[Aim of the task] Here is the task for the records below: repeat exactly the lines from the one with "Select the Diagnosis slide title" to the one with "Viewport: 832px width, 468px height.", both included, and nothing else.

##### The input

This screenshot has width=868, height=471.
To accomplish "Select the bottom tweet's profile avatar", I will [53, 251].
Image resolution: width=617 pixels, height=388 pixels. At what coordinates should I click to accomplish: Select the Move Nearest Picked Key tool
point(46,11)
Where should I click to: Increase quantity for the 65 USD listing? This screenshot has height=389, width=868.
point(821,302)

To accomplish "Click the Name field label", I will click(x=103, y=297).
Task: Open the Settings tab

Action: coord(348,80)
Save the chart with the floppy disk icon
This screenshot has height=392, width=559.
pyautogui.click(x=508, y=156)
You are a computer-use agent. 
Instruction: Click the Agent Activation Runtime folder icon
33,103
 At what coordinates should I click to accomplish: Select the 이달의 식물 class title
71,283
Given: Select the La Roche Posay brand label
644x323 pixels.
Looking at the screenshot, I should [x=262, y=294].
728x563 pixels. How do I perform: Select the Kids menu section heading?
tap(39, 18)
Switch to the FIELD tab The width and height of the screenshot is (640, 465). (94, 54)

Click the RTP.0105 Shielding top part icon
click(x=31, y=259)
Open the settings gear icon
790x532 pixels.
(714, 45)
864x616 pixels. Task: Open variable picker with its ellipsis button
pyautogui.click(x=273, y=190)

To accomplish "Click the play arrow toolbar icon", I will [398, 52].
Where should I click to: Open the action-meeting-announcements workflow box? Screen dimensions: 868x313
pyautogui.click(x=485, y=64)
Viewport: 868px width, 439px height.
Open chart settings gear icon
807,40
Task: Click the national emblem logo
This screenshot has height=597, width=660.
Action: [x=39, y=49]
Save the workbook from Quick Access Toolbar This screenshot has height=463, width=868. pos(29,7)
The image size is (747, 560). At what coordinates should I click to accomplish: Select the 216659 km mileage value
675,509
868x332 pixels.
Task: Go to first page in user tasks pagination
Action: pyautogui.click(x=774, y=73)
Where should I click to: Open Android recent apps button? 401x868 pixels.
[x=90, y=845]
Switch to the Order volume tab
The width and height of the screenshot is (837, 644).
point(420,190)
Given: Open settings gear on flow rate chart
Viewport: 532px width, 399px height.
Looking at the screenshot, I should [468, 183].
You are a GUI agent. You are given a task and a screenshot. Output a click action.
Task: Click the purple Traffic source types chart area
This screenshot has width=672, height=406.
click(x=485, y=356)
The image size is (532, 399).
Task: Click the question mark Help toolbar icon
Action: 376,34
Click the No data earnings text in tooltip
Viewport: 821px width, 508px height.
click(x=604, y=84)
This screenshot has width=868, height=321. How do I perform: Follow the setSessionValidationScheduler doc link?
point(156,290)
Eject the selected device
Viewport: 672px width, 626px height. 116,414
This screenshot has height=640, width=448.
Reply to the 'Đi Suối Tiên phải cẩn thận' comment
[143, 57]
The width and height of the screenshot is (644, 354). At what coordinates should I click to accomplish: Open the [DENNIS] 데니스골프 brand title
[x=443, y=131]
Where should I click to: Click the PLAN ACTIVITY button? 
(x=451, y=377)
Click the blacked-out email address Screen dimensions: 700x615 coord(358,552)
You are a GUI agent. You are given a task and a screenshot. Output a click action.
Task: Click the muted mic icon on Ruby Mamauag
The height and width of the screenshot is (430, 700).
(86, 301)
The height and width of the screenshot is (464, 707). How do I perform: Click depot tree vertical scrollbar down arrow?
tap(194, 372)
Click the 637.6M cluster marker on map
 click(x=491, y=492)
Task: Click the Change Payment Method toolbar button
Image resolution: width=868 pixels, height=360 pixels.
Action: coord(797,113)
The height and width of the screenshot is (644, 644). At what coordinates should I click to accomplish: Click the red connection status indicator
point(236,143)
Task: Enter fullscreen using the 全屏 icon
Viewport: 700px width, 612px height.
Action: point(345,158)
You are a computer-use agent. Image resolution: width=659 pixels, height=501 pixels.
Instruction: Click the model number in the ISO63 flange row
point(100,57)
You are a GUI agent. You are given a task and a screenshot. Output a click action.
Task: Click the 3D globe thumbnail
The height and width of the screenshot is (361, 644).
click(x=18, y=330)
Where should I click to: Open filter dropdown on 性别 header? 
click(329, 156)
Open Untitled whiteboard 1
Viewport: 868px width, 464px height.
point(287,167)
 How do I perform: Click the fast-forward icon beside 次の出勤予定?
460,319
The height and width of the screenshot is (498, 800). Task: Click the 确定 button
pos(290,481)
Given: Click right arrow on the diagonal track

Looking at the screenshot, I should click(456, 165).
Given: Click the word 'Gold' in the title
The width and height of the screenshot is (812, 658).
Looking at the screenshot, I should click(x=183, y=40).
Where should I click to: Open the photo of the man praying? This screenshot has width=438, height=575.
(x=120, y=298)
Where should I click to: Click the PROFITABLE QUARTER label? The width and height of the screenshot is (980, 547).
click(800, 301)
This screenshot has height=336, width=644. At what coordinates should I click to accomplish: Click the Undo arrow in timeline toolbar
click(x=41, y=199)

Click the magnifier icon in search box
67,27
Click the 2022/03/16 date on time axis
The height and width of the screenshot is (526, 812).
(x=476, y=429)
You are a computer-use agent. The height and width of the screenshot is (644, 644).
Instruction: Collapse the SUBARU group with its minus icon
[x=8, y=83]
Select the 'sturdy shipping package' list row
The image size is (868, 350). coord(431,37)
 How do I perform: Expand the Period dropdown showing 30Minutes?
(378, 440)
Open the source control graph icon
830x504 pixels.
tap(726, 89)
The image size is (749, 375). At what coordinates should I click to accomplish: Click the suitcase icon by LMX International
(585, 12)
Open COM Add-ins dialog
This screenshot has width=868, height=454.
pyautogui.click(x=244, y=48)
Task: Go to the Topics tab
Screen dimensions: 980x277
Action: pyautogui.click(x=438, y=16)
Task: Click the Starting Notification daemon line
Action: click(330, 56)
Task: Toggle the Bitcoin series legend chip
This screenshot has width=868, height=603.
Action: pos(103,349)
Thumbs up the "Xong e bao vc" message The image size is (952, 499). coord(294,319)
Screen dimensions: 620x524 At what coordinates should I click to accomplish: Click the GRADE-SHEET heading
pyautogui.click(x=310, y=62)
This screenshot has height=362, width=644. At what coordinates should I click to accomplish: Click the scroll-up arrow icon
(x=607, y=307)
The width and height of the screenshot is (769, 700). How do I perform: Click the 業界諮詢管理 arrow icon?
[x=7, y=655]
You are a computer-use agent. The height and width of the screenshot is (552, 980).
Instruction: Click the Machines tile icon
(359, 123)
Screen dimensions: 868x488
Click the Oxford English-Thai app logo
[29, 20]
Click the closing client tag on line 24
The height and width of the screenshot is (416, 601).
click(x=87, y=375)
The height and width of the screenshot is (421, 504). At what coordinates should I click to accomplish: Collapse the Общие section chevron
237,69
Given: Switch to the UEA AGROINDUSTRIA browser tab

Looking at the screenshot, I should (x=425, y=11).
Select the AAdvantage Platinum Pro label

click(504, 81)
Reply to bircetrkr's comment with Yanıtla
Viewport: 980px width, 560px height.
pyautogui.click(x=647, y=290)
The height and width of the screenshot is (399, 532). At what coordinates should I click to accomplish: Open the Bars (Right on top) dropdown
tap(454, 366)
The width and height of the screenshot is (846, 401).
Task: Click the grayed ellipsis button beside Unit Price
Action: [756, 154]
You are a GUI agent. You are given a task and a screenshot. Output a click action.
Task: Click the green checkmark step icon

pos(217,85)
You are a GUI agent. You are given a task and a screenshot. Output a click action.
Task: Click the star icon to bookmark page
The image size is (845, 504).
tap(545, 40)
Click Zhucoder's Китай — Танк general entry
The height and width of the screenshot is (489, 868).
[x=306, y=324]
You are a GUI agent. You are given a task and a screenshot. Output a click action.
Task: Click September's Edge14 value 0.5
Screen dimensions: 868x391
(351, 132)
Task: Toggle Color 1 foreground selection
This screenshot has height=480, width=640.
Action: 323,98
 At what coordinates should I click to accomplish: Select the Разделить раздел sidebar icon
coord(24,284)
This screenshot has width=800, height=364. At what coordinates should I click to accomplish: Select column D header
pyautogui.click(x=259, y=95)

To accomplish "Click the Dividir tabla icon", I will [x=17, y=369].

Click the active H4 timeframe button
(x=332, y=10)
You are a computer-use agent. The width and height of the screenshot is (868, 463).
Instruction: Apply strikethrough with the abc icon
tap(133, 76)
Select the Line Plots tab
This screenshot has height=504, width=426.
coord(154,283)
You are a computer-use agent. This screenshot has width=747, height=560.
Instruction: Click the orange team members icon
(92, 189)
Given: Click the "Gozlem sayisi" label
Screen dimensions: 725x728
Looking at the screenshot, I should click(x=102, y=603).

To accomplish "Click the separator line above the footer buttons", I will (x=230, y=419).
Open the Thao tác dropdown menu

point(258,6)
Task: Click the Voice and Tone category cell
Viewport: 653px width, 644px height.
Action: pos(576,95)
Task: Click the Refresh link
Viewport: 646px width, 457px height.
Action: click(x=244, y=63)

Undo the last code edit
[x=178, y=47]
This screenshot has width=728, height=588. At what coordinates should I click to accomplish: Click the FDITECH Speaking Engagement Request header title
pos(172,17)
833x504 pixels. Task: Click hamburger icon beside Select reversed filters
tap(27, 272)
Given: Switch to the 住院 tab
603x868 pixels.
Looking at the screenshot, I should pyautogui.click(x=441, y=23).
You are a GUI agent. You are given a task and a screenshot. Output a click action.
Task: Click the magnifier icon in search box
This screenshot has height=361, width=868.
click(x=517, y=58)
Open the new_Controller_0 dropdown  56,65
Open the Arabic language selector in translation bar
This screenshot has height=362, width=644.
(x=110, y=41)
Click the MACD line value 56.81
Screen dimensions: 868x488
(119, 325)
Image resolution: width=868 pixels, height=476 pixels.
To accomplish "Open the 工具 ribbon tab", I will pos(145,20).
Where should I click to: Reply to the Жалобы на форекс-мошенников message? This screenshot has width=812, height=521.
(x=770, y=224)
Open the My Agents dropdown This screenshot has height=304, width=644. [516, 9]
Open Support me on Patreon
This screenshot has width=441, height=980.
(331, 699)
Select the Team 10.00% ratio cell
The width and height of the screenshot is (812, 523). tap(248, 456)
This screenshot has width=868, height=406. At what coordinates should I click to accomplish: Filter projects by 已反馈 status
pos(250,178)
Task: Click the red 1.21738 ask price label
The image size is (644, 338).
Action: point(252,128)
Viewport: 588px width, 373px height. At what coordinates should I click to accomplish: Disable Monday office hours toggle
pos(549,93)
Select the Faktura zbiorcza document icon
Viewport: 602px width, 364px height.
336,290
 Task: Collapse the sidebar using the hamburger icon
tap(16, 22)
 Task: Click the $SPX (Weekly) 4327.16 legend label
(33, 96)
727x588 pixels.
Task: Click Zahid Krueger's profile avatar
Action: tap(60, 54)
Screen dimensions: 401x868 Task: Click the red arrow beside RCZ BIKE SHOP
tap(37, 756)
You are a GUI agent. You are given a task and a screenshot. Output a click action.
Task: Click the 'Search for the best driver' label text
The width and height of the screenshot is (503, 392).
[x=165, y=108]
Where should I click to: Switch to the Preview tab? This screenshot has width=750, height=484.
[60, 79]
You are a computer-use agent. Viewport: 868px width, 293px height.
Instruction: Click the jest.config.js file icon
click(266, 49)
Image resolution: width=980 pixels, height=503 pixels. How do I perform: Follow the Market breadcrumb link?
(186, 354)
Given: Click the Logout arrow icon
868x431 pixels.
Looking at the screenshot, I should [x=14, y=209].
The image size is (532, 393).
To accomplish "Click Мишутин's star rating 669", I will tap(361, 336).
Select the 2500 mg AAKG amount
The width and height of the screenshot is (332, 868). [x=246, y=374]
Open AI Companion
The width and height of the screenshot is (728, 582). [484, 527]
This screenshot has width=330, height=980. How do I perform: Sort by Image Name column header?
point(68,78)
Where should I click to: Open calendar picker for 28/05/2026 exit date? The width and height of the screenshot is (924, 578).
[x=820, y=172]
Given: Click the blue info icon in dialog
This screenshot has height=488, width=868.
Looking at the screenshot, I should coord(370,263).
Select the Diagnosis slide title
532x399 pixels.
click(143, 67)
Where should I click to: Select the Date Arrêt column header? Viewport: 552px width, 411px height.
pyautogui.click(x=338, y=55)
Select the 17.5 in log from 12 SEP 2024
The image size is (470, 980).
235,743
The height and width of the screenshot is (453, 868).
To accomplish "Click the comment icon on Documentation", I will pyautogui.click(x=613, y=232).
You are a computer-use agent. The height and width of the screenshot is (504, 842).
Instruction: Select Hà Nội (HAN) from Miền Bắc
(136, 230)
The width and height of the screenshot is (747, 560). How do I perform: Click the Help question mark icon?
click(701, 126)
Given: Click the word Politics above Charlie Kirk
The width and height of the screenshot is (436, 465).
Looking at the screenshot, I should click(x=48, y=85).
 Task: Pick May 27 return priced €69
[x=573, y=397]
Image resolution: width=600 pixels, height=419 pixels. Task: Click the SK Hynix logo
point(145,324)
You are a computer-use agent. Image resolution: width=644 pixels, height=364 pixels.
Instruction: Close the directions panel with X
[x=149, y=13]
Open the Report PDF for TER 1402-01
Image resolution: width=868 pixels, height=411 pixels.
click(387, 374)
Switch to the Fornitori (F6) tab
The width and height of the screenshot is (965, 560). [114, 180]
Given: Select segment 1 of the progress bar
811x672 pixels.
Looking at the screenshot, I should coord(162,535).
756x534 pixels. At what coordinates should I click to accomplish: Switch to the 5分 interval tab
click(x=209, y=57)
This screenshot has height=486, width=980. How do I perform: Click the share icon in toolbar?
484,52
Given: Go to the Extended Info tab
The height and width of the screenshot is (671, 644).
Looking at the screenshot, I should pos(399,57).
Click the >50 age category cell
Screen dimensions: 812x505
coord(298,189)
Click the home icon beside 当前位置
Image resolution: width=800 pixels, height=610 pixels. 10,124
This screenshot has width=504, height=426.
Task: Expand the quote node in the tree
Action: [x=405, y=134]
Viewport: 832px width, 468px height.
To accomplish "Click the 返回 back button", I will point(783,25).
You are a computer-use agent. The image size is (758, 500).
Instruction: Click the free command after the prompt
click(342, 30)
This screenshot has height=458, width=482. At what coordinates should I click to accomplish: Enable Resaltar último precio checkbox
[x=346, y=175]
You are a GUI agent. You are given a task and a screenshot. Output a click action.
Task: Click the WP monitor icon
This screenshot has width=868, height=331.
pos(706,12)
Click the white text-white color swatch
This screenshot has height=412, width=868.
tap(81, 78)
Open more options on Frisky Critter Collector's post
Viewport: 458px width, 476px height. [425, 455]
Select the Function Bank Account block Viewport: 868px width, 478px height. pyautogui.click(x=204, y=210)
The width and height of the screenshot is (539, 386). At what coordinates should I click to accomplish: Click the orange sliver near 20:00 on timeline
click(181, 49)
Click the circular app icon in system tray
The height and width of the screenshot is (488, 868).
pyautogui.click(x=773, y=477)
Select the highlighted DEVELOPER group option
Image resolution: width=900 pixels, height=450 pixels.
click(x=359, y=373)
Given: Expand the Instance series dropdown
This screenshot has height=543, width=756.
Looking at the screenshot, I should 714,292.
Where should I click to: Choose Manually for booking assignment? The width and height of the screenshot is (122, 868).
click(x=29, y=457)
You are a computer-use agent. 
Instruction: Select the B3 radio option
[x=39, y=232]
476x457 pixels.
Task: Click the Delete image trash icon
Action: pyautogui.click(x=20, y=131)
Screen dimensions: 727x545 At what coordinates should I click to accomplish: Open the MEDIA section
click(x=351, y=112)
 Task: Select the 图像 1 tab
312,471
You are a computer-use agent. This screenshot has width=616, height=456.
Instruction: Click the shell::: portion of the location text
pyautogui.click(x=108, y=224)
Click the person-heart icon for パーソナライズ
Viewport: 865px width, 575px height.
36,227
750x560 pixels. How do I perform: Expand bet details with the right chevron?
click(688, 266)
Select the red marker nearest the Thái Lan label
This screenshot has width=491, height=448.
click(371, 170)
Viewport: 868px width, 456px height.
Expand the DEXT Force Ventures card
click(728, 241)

##########

[Solution below]
Select the Diagnosis slide title
532x399 pixels.
click(143, 67)
Where should I click to: Select the Date Arrêt column header? Viewport: 552px width, 411px height.
pyautogui.click(x=338, y=55)
Select the 17.5 in log from 12 SEP 2024
The image size is (470, 980).
235,743
The height and width of the screenshot is (453, 868).
To accomplish "Click the comment icon on Documentation", I will pyautogui.click(x=613, y=232).
You are a computer-use agent. The height and width of the screenshot is (504, 842).
Instruction: Select Hà Nội (HAN) from Miền Bắc
(136, 230)
The width and height of the screenshot is (747, 560). How do I perform: Click the Help question mark icon?
click(701, 126)
Given: Click the word Politics above Charlie Kirk
The width and height of the screenshot is (436, 465).
Looking at the screenshot, I should click(x=48, y=85).
 Task: Pick May 27 return priced €69
[x=573, y=397]
Image resolution: width=600 pixels, height=419 pixels. Task: Click the SK Hynix logo
point(145,324)
You are a computer-use agent. Image resolution: width=644 pixels, height=364 pixels.
Instruction: Close the directions panel with X
[x=149, y=13]
Open the Report PDF for TER 1402-01
Image resolution: width=868 pixels, height=411 pixels.
click(387, 374)
Switch to the Fornitori (F6) tab
The width and height of the screenshot is (965, 560). [114, 180]
Given: Select segment 1 of the progress bar
811x672 pixels.
Looking at the screenshot, I should coord(162,535).
756x534 pixels. At what coordinates should I click to accomplish: Switch to the 5分 interval tab
click(x=209, y=57)
This screenshot has height=486, width=980. How do I perform: Click the share icon in toolbar?
484,52
Given: Go to the Extended Info tab
The height and width of the screenshot is (671, 644).
Looking at the screenshot, I should pos(399,57).
Click the >50 age category cell
Screen dimensions: 812x505
coord(298,189)
Click the home icon beside 当前位置
Image resolution: width=800 pixels, height=610 pixels. 10,124
This screenshot has width=504, height=426.
Task: Expand the quote node in the tree
Action: [x=405, y=134]
Viewport: 832px width, 468px height.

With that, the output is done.